> _Stored data entries_:
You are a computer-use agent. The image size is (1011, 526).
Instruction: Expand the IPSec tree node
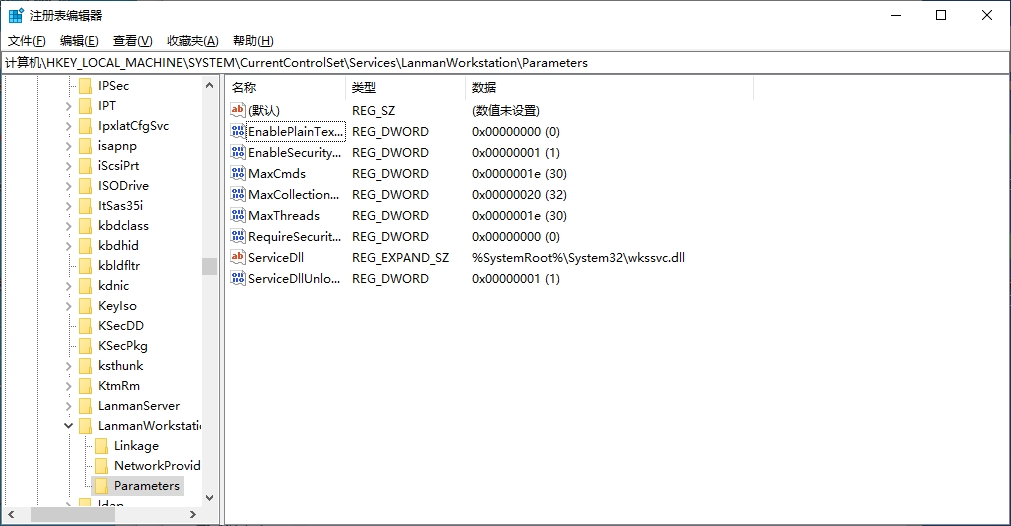(69, 86)
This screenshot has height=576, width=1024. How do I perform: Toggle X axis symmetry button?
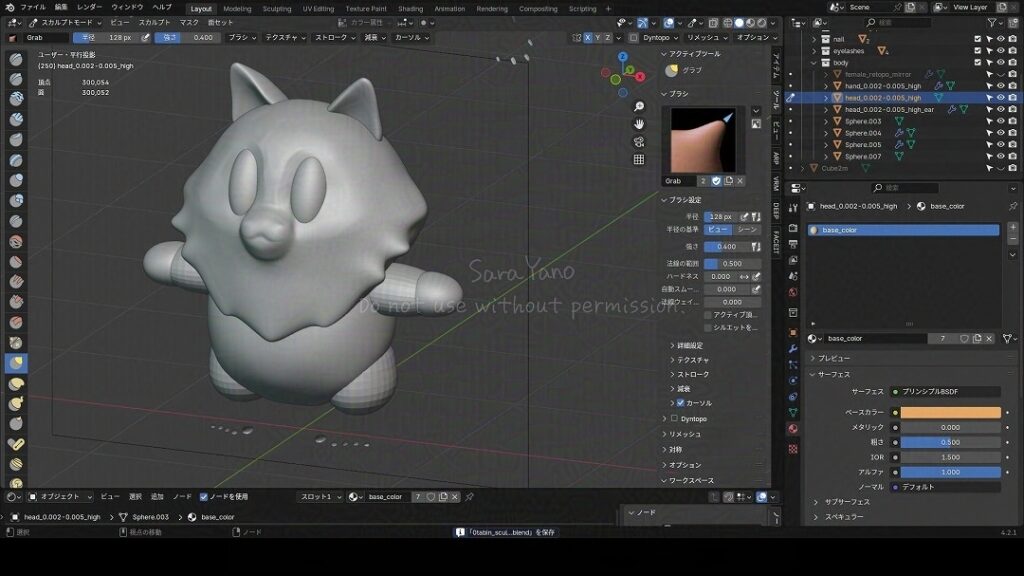[589, 37]
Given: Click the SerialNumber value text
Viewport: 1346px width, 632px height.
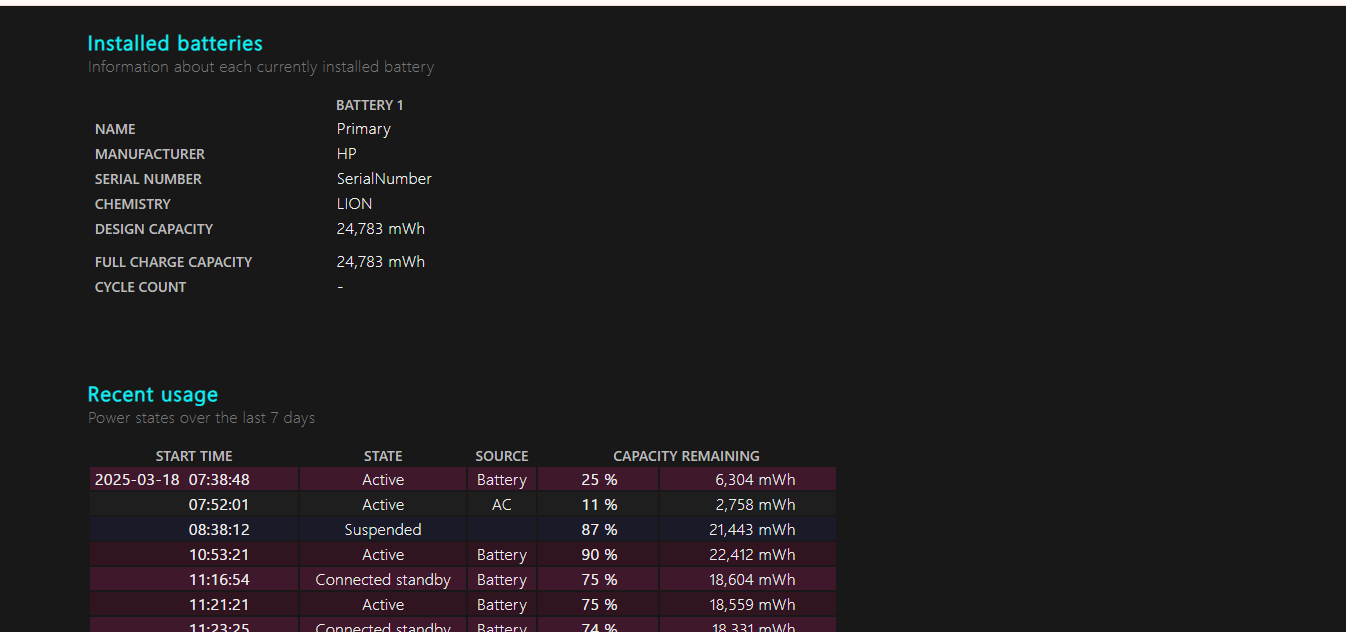Looking at the screenshot, I should tap(384, 179).
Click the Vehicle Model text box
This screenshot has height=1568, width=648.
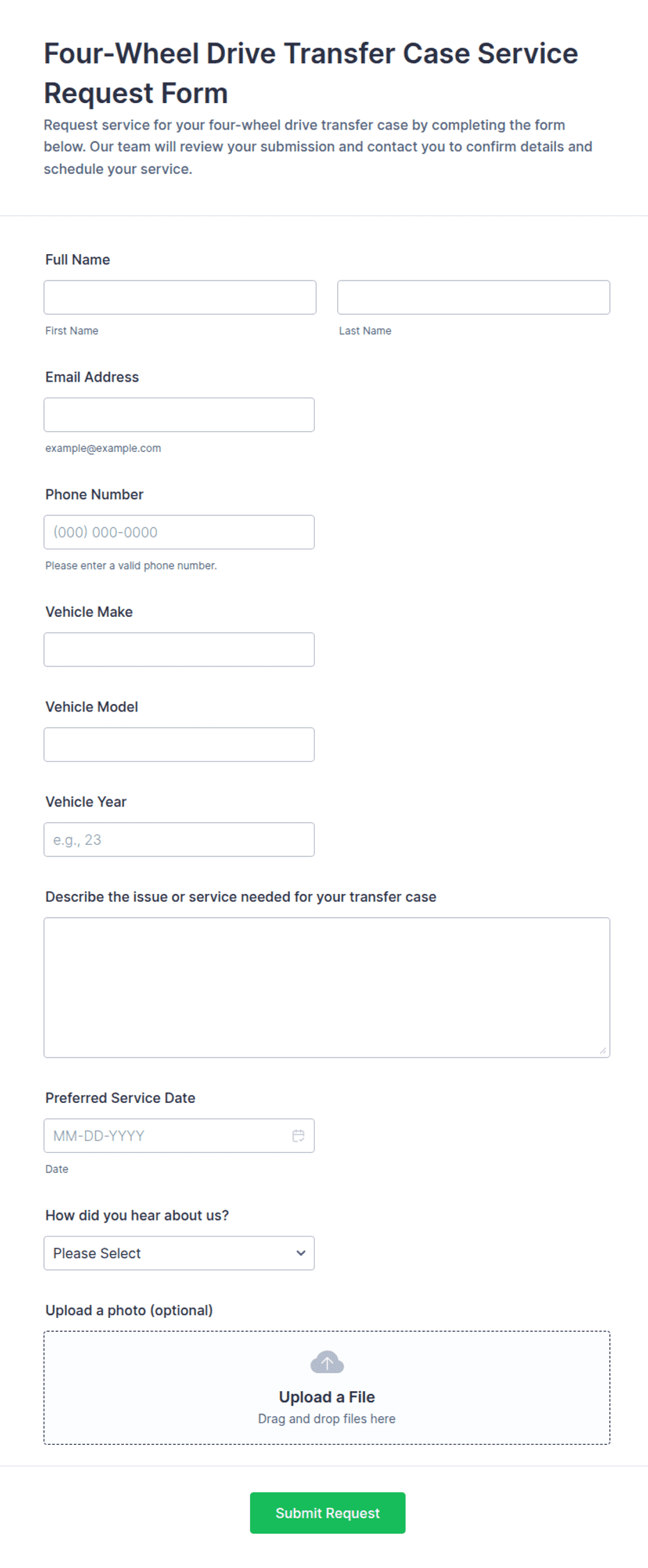tap(179, 744)
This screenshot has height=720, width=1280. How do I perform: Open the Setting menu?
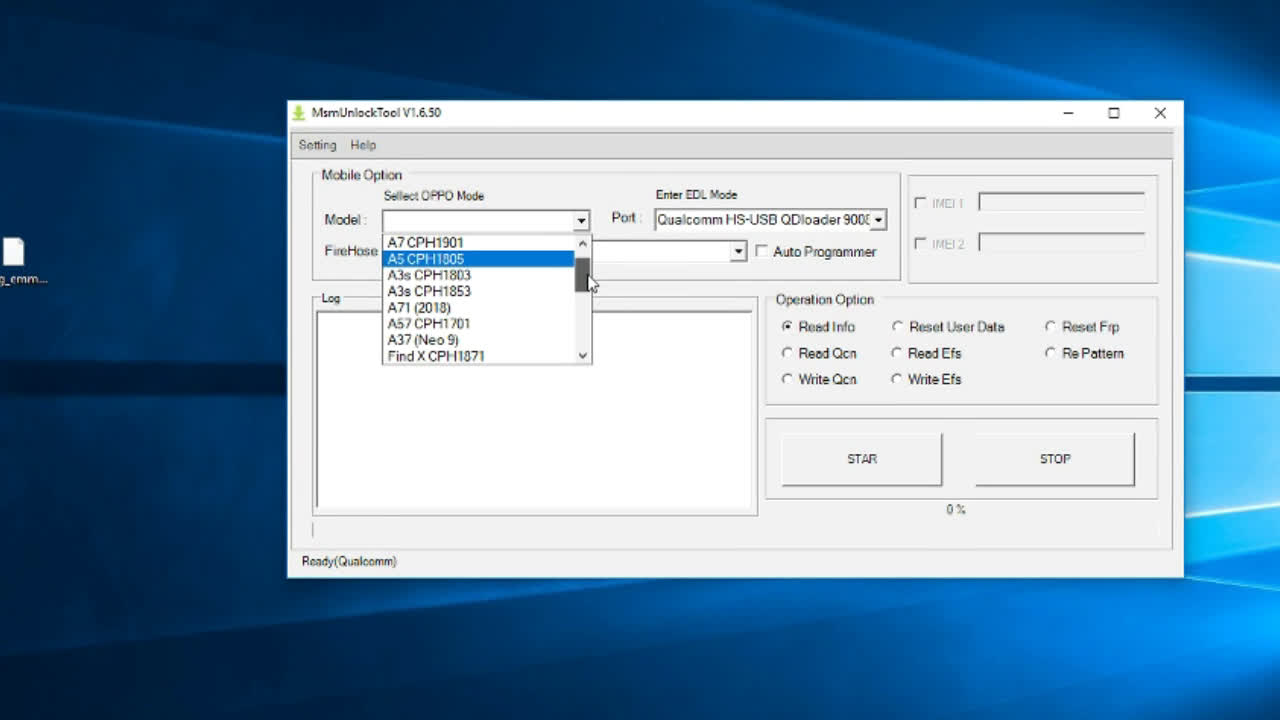click(317, 145)
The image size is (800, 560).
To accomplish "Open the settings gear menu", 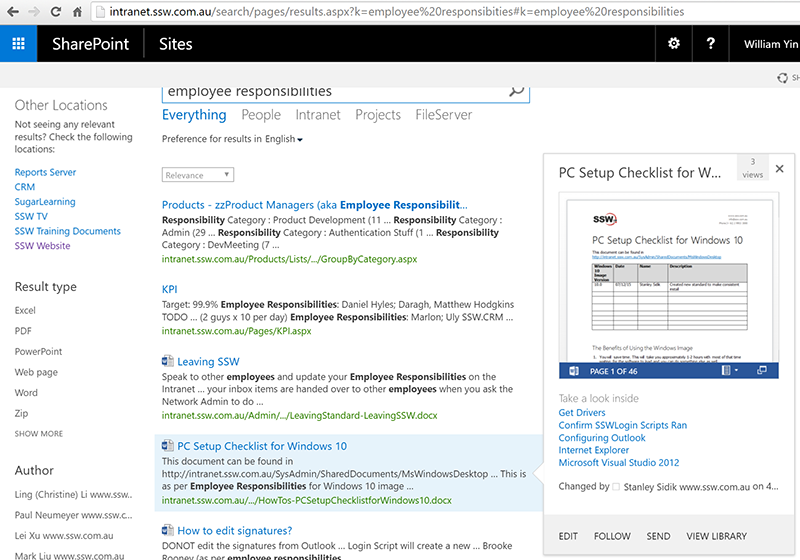I will click(x=673, y=44).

> _PROMPT_: Tally the lines above containing "image". Number only.

> _SOLUTION FOR THIS PROBLEM_: 2